Detect binary files in diff with size delta and IsBinary flag#44
Conversation
Binary files in git diffs previously showed as blank (no content) because ParseUnifiedDiff never found hunk headers for them. Now detects git's "Binary files ... differ" marker and returns a placeholder enriched with size info from git diff --stat (e.g. "(binary file: 1.0 KB → 2.0 KB)").
…diffs Replace fragile string comparison (Content == BinaryPlaceholder) with an explicit IsBinary bool on DiffLine. ParseUnifiedDiff now tracks "new file mode" / "deleted file mode" from diff headers so the placeholder content is correct even when git diff --stat fails (e.g. non-English locale). Also clarifies locale assumptions in binaryStatRe and binaryFilesRe comments and uses binaryChangeKind for accurate create/delete detection when stat parsing succeeds.

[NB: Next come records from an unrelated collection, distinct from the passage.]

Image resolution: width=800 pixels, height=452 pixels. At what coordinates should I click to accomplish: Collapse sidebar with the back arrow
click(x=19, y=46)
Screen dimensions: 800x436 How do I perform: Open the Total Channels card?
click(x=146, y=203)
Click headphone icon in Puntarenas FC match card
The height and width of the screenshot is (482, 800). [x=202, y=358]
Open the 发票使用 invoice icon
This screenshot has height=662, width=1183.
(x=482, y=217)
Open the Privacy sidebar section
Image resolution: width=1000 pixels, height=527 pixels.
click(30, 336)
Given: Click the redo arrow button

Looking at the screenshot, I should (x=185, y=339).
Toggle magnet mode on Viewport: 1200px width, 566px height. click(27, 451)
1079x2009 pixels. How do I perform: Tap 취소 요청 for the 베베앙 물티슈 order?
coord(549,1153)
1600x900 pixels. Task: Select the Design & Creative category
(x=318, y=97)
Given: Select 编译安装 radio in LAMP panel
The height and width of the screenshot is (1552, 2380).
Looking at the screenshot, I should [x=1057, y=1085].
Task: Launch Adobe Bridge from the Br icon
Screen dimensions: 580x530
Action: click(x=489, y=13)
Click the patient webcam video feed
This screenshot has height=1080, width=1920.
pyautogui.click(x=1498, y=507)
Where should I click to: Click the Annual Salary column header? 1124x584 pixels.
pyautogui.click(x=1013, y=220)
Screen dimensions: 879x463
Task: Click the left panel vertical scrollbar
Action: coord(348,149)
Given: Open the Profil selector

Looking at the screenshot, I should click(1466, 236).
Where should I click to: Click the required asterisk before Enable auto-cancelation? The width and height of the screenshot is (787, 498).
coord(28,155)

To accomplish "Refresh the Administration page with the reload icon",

There was a problem hiding this comment.
Pull request overview
Adds first-class binary diff detection/representation so binary file changes render as a single placeholder line (optionally enriched with a human-readable size delta), rather than being skipped or producing unreadable output.
Changes:
- Introduces
DiffLine.IsBinaryand a sharedBinaryPlaceholderconstant to reliably mark binary placeholders independent of display text. - Enhances
ParseUnifiedDiffto detectBinary files ... differand to label new/deleted binary files based on diff headers. - Enriches binary placeholders in
Git.FileDiffwith size delta info parsed fromgit diff --stat, plus new/modified/deleted classification viagit diff --summary, with added fixtures/tests.
Reviewed changes
Copilot reviewed 5 out of 5 changed files in this pull request and generated 3 comments.
Show a summary per file
| File | Description |
|---|---|
| diff/diff.go | Adds IsBinary, binary detection in unified diff parsing, and size-delta enrichment for binary diffs. |
| diff/fallback.go | Marks disk-detected binary placeholders with IsBinary and uses the shared placeholder constant. |
| diff/diff_test.go | Adds coverage for binary parsing, size formatting, and end-to-end binary FileDiff behavior. |
| diff/fallback_test.go | Extends fallback binary test to assert IsBinary is set. |
| diff/testdata/binary.diff | Adds a fixture representing a binary unified diff line emitted by git. |
💡 Add Copilot custom instructions for smarter, more guided reviews. Learn how to get started.
| return ParseUnifiedDiff(out) | ||
| lines, err := ParseUnifiedDiff(out) | ||
| if err != nil { | ||
| return nil, err |
There was a problem hiding this comment.
In FileDiff, ParseUnifiedDiff errors are returned without any additional context (e.g., which file/ref was being parsed). This makes failures harder to debug compared to other call sites that wrap errors with context; consider wrapping the error with the file/ref info ("parse diff for %s" etc.).
| return nil, err | |
| return nil, fmt.Errorf("parse diff for file %s (ref %q): %w", file, ref, err) |
diff/diff.go
Outdated
| func (g *Git) binaryChangeKind(ref, file string, staged bool) binaryChangeKind { | ||
| args := g.diffArgs(ref, staged) | ||
| args = append(args, "--summary", "--", file) | ||
|
|
||
| out, err := g.runGit(args...) | ||
| if err != nil { | ||
| return binaryChangeModified | ||
| } | ||
|
|
||
| return parseBinaryChangeKind(out) | ||
| } |
There was a problem hiding this comment.
binaryChangeKind returns binaryChangeModified when git diff --summary fails. When git diff --stat succeeds but --summary fails, this can overwrite an already-correct "(new binary file)" / "(deleted binary file)" header-derived label with a misleading "(binary file: 0 B → N B)" description. Consider preserving the header-derived kind, or using a safer fallback (e.g., if summary fails, don't override the placeholder content, or infer kind from the existing placeholder metadata).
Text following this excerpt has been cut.